▶ Work instructions: Every line of the data below is to be retyped exactly.

▶ Supplied records:
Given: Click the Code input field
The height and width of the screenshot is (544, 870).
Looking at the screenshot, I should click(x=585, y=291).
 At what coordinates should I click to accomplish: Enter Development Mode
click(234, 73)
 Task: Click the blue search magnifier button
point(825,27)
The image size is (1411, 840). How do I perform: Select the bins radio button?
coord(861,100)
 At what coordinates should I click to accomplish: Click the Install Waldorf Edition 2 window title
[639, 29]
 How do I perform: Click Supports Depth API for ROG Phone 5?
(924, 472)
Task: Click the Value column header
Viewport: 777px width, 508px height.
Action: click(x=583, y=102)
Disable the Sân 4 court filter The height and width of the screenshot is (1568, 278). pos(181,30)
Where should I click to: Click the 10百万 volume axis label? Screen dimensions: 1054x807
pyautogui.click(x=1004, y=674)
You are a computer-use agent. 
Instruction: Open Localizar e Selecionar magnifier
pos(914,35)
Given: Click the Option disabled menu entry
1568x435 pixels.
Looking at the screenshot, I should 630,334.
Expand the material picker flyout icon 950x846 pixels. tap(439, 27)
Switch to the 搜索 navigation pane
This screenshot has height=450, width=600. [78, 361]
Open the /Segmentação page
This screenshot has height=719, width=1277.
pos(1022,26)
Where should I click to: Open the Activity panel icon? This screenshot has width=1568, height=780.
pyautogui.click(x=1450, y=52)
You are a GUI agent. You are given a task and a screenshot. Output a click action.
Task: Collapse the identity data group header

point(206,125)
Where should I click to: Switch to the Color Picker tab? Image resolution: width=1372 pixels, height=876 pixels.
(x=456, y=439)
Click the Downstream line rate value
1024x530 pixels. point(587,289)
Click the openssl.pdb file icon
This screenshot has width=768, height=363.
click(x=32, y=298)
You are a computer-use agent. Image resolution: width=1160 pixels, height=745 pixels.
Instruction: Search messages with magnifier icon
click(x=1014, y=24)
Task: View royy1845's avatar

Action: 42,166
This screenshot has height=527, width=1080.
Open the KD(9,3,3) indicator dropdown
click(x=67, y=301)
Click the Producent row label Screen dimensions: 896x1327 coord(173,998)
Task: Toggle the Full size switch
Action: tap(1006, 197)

▶ Written reply:
Given: Click the Code input field
The height and width of the screenshot is (544, 870).
Looking at the screenshot, I should click(x=585, y=291).
 At what coordinates should I click to accomplish: Enter Development Mode
click(234, 73)
 Task: Click the blue search magnifier button
point(825,27)
The image size is (1411, 840). How do I perform: Select the bins radio button?
coord(861,100)
 At what coordinates should I click to accomplish: Click the Install Waldorf Edition 2 window title
[639, 29]
 How do I perform: Click Supports Depth API for ROG Phone 5?
(924, 472)
Task: Click the Value column header
Viewport: 777px width, 508px height.
Action: click(x=583, y=102)
Disable the Sân 4 court filter The height and width of the screenshot is (1568, 278). pos(181,30)
Where should I click to: Click the 10百万 volume axis label? Screen dimensions: 1054x807
pyautogui.click(x=1004, y=674)
You are a computer-use agent. 
Instruction: Open Localizar e Selecionar magnifier
pos(914,35)
Given: Click the Option disabled menu entry
1568x435 pixels.
Looking at the screenshot, I should 630,334.
Expand the material picker flyout icon 950x846 pixels. tap(439, 27)
Switch to the 搜索 navigation pane
This screenshot has height=450, width=600. [78, 361]
Open the /Segmentação page
This screenshot has height=719, width=1277.
pos(1022,26)
Where should I click to: Open the Activity panel icon? This screenshot has width=1568, height=780.
pyautogui.click(x=1450, y=52)
You are a GUI agent. You are given a task and a screenshot. Output a click action.
Task: Collapse the identity data group header

point(206,125)
Where should I click to: Switch to the Color Picker tab? Image resolution: width=1372 pixels, height=876 pixels.
(x=456, y=439)
Click the Downstream line rate value
1024x530 pixels. point(587,289)
Click the openssl.pdb file icon
This screenshot has width=768, height=363.
click(x=32, y=298)
You are a computer-use agent. Image resolution: width=1160 pixels, height=745 pixels.
Instruction: Search messages with magnifier icon
click(x=1014, y=24)
Task: View royy1845's avatar

Action: 42,166
This screenshot has height=527, width=1080.
Open the KD(9,3,3) indicator dropdown
click(x=67, y=301)
Click the Producent row label Screen dimensions: 896x1327 coord(173,998)
Task: Toggle the Full size switch
Action: tap(1006, 197)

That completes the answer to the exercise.